Not because I can’t accept you for who you are.
Others can’t.
Their silent question marks,
weigh on me like judgement.
And I have a hard time shaking that off.
I battle with misconceptions and harsh opinions of strangers.
But when I look at you,
I can tell every little aspect of you that makes you so precious.
I see your infinite worth.
You are like that one flower in the flower bed.
The flower that keeps drawing my eye
Uniquely shaped yet oddly colored.
The flower that I admire the most.
This piece is a combination of my own struggles and the struggles of the mothers that I face around me.
Mothers who have a child that is struggling or going through a rough time;
Mothers who have a child that is developing differently;
Mothers who have a child that has special needs.
I would like to ask you to withhold your judgment or quick advice.
Just see her, and respect her process.
After all she is just like you.
She loves and wants the best for her child.
Do you ever worry about your child’s development?
How do you cope? What are strategies that help you?
This is an original post written by Mirjam for World Moms Network
Mirjam was born in warm, sunny Surinam, but raised in the cold, rainy Netherlands.

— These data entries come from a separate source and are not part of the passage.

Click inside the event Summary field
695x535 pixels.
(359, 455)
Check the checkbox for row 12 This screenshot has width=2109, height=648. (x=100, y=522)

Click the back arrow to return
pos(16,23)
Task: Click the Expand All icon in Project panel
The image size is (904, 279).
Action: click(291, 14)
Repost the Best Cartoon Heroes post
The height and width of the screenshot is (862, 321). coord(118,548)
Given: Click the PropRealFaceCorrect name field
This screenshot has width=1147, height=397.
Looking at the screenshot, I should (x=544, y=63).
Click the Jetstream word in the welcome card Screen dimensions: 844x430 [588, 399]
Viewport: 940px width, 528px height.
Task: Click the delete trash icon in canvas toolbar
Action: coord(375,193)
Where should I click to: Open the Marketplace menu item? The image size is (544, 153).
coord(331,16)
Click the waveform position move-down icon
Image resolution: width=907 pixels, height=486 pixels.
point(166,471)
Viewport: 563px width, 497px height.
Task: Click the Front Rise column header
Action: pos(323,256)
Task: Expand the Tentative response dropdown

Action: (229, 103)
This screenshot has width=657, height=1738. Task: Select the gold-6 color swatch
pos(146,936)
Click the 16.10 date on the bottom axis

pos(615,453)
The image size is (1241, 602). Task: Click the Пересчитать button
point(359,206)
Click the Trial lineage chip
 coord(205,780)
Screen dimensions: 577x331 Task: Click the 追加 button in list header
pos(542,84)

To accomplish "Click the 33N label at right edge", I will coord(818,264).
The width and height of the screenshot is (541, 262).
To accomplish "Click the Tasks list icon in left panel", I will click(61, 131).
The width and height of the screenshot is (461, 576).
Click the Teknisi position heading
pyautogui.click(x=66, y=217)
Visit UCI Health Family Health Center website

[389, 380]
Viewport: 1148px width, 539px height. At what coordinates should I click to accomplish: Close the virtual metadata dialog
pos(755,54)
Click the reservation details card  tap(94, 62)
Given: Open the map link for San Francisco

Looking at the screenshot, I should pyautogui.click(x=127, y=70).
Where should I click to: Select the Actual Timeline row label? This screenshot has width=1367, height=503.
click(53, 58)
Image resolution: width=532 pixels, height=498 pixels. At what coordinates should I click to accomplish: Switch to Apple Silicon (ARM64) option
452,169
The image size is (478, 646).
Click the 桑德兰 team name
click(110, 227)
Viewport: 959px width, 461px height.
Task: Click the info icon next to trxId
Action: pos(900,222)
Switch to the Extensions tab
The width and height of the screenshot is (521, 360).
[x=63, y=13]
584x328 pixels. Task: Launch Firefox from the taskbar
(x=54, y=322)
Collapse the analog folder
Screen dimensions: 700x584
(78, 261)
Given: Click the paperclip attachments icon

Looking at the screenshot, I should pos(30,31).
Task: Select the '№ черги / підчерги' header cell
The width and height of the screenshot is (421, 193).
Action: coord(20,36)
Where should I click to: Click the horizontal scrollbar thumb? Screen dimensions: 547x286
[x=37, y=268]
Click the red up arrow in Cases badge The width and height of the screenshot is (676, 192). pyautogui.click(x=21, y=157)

She´s the mom of three rambunctious beauties and has been married for over two decades to the love of her life.
Every day she´s challenged by combining the best and worst of two cultures at home.
She used to be an elementary school teacher but is now a stay at home Mom. In her free time she loves to pick up her photo camera.
Mirjam has had a life long battle with depression and is not afraid to talk about it.
She enjoys being a blogger, an amateur photographer, and loves being creative in many ways.
But most of all she loves live and laughter, even though sometimes she is the joke herself.
You can find Mirjam (sporadically) at her blog Apples and Roses where she blogs about her battle with depression and finding beauty in the simplest of things. You can also find Mirjam on Twitter and Instagram.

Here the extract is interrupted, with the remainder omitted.